-- Consigne --
Poursuivez le compte rendu du roman « Veiller sur elle » à partir de sa dernière phrase.

-- Texte --

+-------+

Veiller sur elle est un magnifique roman , on peut y voir trois entrées.

La première entrée est une sortie. Celle d'un vieil homme à l'agonie ,  veillé par les frères qui l’hébergent depuis des années dans leur abbaye sans qu'il ait prononcé ses vœux .

Pendant que les moines s'interrogent sur la fin de vie de ce vieillard, lui se remémore toutes les années avant son enfermement volontaire .

Voilà la partie la plus conséquente du récit, riche en rebondissements et en personnages.

Atteint de difformité, certains le traitant de nain, un  nom qu'il n'a jamais admis, Michelangelo Vitalini surnommé Mimo est né en 1904 dans une famille italienne pauvre .

A la mort précoce de son père , un sculpteur qui lui a donné le goût des belles choses et lui a enseigné son art de façonner la pierre , Mimo est envoyé chez un pseudo-oncle sculpteur lui aussi   , méchant, cupide et incompétent en apprentissage  .

C'est lors d'une visite nocturne dans le cimetière qu'il rencontre Viola Orsini, 13 ans comme lui , fille de la puissante famille Orsini de la région.

C'est le début d'une amitié très forte, vibrionnante, tumultueuse , entre les enfants qui va devenir leur point d'ancrage malgré les nombreuses disputes et séparations qui suivront .

Le récit déroule ainsi l'histoire de l'Italie entre la première guerre mondiale et les années 1960 avec entre les deux, le choc de l'arrivée au pouvoir de Mussolini et de ses squadristes.

Mimo avec son talent reconnu de sculpteur navigue sans peine à travers les différentes époques, sachant se faire apprécier de mécènes, qu'ils soient religieux , les premiers à découvrir son talent ou politiques mais également , par son attitude souvent méprisante et cassante et  sa supériorité dans son art , se créant beaucoup d'ennemis .

+-------+

-- Données extraites --
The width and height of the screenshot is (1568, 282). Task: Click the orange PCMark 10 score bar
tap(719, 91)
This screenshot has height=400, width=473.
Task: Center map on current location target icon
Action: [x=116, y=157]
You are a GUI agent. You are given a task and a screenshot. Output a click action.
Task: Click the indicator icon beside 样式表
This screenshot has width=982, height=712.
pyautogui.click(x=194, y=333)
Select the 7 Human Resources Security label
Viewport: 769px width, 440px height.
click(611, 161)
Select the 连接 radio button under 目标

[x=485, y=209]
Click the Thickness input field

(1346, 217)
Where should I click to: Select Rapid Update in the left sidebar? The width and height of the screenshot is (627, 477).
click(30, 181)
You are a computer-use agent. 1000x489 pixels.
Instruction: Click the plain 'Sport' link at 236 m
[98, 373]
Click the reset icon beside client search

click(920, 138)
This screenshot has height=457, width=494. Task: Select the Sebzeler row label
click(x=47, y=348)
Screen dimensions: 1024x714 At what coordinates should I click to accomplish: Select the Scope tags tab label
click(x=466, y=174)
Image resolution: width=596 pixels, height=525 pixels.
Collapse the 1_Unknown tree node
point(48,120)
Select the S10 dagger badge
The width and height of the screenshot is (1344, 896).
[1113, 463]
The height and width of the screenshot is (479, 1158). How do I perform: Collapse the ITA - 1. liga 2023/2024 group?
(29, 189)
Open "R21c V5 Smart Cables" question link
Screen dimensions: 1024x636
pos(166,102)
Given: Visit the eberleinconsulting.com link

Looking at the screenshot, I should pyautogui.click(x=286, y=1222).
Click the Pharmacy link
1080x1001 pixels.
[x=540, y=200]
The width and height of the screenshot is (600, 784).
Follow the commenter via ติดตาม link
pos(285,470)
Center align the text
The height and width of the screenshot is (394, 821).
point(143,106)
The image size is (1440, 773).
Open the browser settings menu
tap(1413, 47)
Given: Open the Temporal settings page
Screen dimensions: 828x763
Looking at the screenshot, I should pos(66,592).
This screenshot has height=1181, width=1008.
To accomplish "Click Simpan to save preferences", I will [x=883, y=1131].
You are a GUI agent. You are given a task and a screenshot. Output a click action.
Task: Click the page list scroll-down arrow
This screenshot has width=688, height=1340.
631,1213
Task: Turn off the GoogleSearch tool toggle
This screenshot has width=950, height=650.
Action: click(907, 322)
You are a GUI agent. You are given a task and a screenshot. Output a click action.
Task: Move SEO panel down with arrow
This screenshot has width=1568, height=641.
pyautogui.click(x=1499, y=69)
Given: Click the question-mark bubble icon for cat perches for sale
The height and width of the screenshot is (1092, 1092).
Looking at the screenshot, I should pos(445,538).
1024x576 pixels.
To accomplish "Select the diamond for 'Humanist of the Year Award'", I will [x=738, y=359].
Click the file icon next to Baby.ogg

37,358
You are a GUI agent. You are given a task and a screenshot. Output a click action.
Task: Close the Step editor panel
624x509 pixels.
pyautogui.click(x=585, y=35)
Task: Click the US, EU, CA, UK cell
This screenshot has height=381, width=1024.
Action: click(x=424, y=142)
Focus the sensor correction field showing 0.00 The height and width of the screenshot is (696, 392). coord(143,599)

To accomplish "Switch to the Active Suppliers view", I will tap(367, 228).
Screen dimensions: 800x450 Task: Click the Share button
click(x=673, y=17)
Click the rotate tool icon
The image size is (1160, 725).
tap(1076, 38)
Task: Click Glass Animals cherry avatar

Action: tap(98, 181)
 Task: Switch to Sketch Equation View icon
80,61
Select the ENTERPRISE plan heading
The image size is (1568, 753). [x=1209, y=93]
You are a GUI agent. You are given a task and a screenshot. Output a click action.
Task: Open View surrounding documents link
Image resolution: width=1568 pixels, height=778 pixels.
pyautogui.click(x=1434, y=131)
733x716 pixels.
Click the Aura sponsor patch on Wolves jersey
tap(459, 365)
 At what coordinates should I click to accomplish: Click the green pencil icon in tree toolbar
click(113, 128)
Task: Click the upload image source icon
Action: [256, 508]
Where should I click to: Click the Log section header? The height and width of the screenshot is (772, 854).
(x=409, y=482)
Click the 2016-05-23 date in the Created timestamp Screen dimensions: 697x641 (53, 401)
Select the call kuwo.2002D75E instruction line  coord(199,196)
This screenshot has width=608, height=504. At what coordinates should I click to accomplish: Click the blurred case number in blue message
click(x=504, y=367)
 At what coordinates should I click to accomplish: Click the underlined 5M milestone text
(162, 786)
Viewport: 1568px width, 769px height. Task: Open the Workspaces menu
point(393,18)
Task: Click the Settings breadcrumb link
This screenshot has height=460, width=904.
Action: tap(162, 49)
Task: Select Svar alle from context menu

+-------+

-- Corrigé --
Viola , elle, être fantasque, intelligente et rebelle reste enfermée dans son corps de femme de bonne société devant tenir son rang et ne pas faire de vagues , sa tentative de voler aidée par son ami Mimo, mettant un point final à son désir de liberté .

La troisième entrée de ce roman est celle de la Pietà, chef d’œuvre ultime du Maitre Vitalini , source d'interrogations sur la stupeur que certains ressentent en la contemplant et devant ce mystère, éloignée des yeux et enfermée dans les sous sols de l'abbaye où meurt Mimo .

Qui est cet "elle" sur laquelle il faut veiller, Viola ou la Pietà, et si elles ne faisaient qu'une ?

Jean-Baptiste sait très bien maintenir son lecteur suspendu à ses phrases, le récit est dense, émaillé de belles descriptions de la lumière de l'aube sur la campagne de Ligurie et ses champs d'orangers , de la poussière de marbre sous les coups des outils des sculpteurs, d'évocations des bouges malfamés des villes et de leur faune interlope .

J'ai cependant trouvé parfois quelques traits de personnages un peu trop caricaturaux et une certaine réserve pudique mais on se laisse happer par les péripéties de Mimo et les suates d'humeur de viola.

Il faudra attendre la toute fin pour comprendre la particularité de cette Pietà et c'est très bien ainsi.